EX-99.1 2 exhibit99-newbbfinancingpr.htm EXHIBIT EXHIBIT99-NewBBFinancingPressRelease

EXHIBIT 99.1 
Inuvo Improves Availability of Capital Through Enhanced Bank Agreement
CONWAY, AR—(Marketwired-Sep. 30, 2014) - Inuvo, Inc. (NYSE MKT: INUV), an Internet marketing and technology company that delivers purchase-ready customers to advertisers through a broad network of desktop and mobile websites and apps, today announced it has amended and renewed its financing agreement with Bridge Bank providing up to a $10 million revolving credit facility through September 2016 as well as a new $2 million term loan through September 2017.
"We are delighted to have favorably renewed the long standing relationship we have had with Bridge Bank. The revised agreement refinances existing indebtedness while also providing access to additional growth capital at interest rates significantly lower than Inuvo currently pays. We anticipate using the new capital to take advantage of opportunities to accelerate growth,” said Wally Ruiz, CFO.
About Inuvo, Inc.
Inuvo®, Inc. (NYSE MKT: INUV) is an Internet marketing and technology company that delivers purchase-ready customers to advertisers through a broad network of desktop and mobile websites and apps. To learn more about Inuvo, please visit www.inuvo.com.

Aim of the task: Reproduce the Inuvo press release above word for word, from its first line to its last.

Provided data:
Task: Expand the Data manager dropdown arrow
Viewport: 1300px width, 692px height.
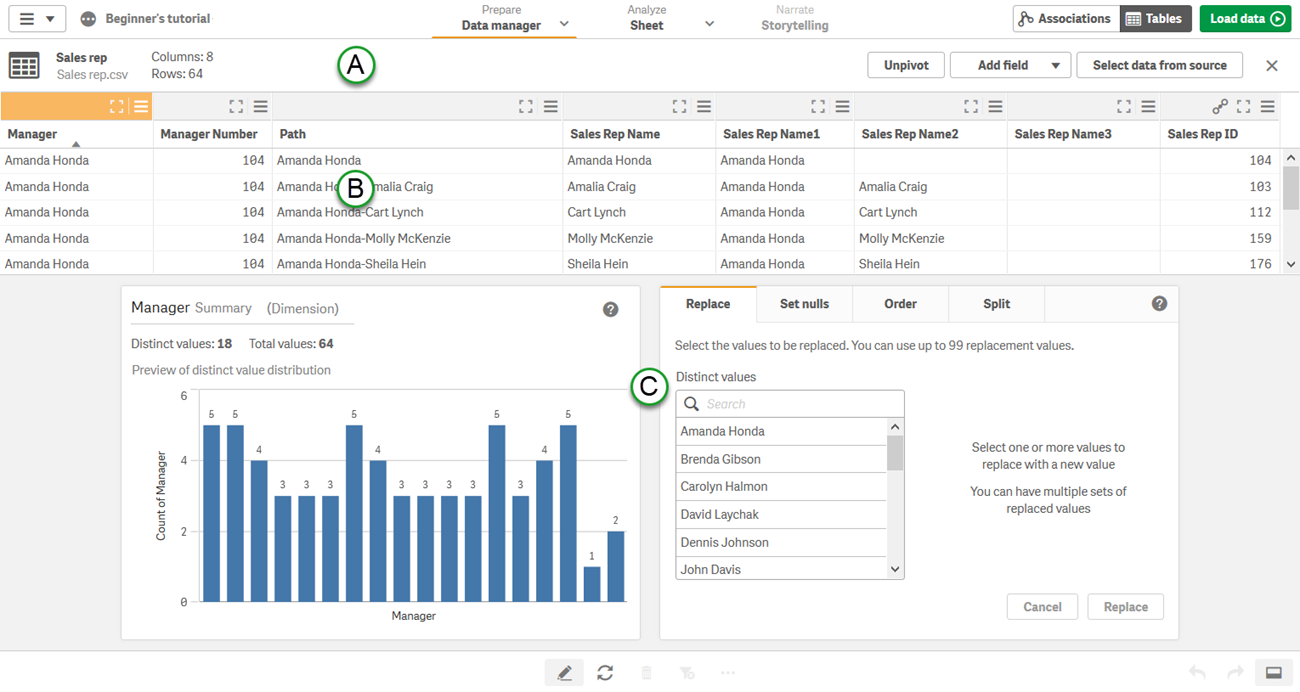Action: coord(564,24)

==

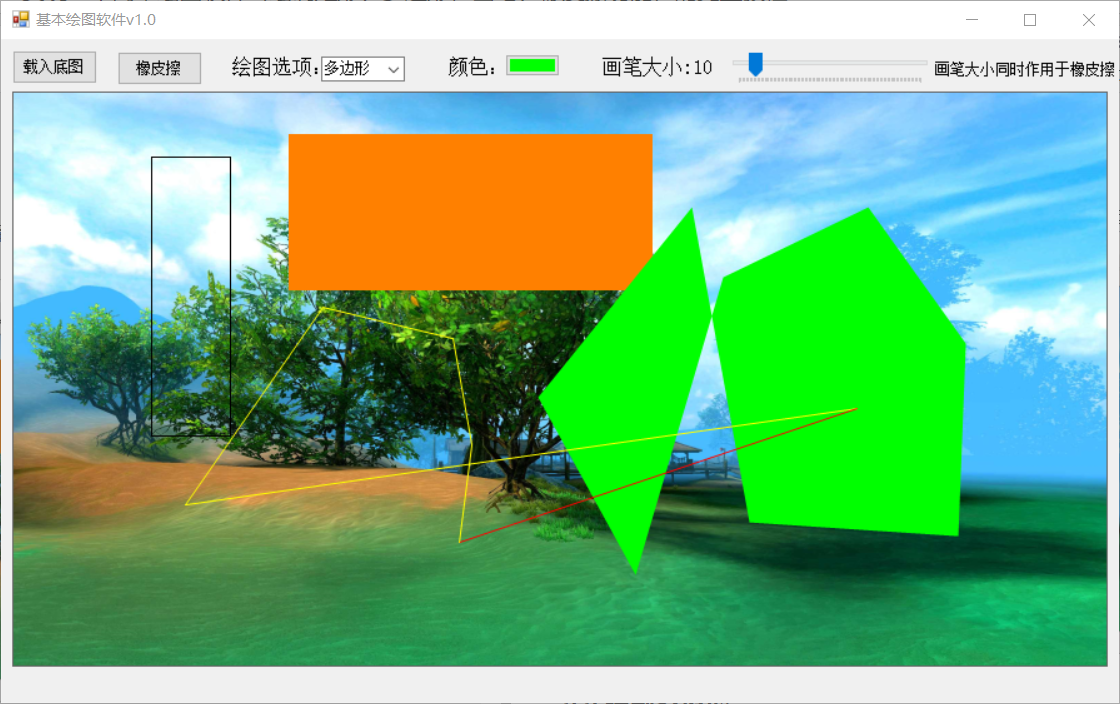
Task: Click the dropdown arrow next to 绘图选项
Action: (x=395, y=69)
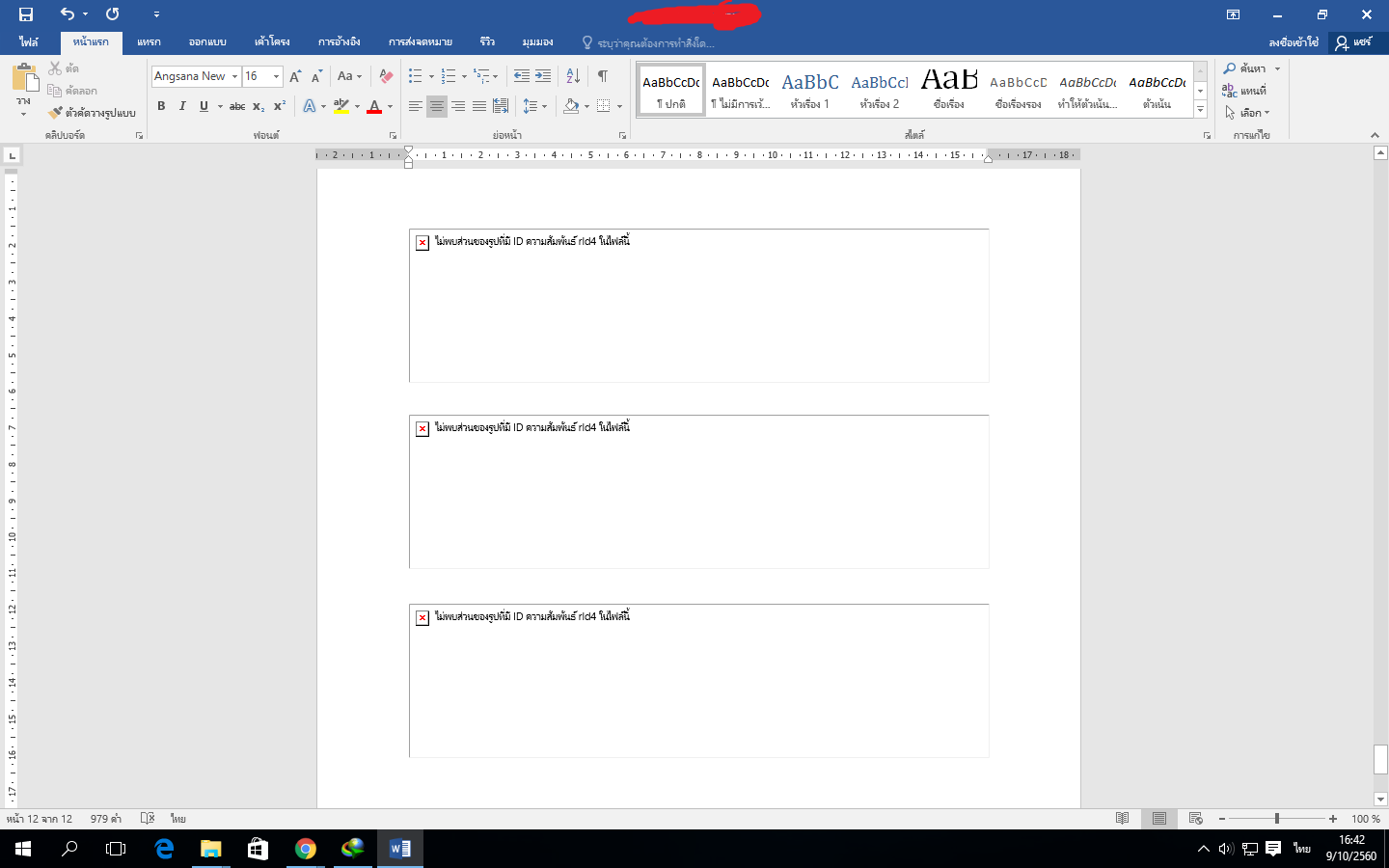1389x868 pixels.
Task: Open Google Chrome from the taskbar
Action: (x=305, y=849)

Task result:
EX-99.1 2 exhibit99-newbbfinancingpr.htm EXHIBIT EXHIBIT99-NewBBFinancingPressRelease

EXHIBIT 99.1 
Inuvo Improves Availability of Capital Through Enhanced Bank Agreement
CONWAY, AR—(Marketwired-Sep. 30, 2014) - Inuvo, Inc. (NYSE MKT: INUV), an Internet marketing and technology company that delivers purchase-ready customers to advertisers through a broad network of desktop and mobile websites and apps, today announced it has amended and renewed its financing agreement with Bridge Bank providing up to a $10 million revolving credit facility through September 2016 as well as a new $2 million term loan through September 2017.
"We are delighted to have favorably renewed the long standing relationship we have had with Bridge Bank. The revised agreement refinances existing indebtedness while also providing access to additional growth capital at interest rates significantly lower than Inuvo currently pays. We anticipate using the new capital to take advantage of opportunities to accelerate growth,” said Wally Ruiz, CFO.
About Inuvo, Inc.
Inuvo®, Inc. (NYSE MKT: INUV) is an Internet marketing and technology company that delivers purchase-ready customers to advertisers through a broad network of desktop and mobile websites and apps. To learn more about Inuvo, please visit www.inuvo.com.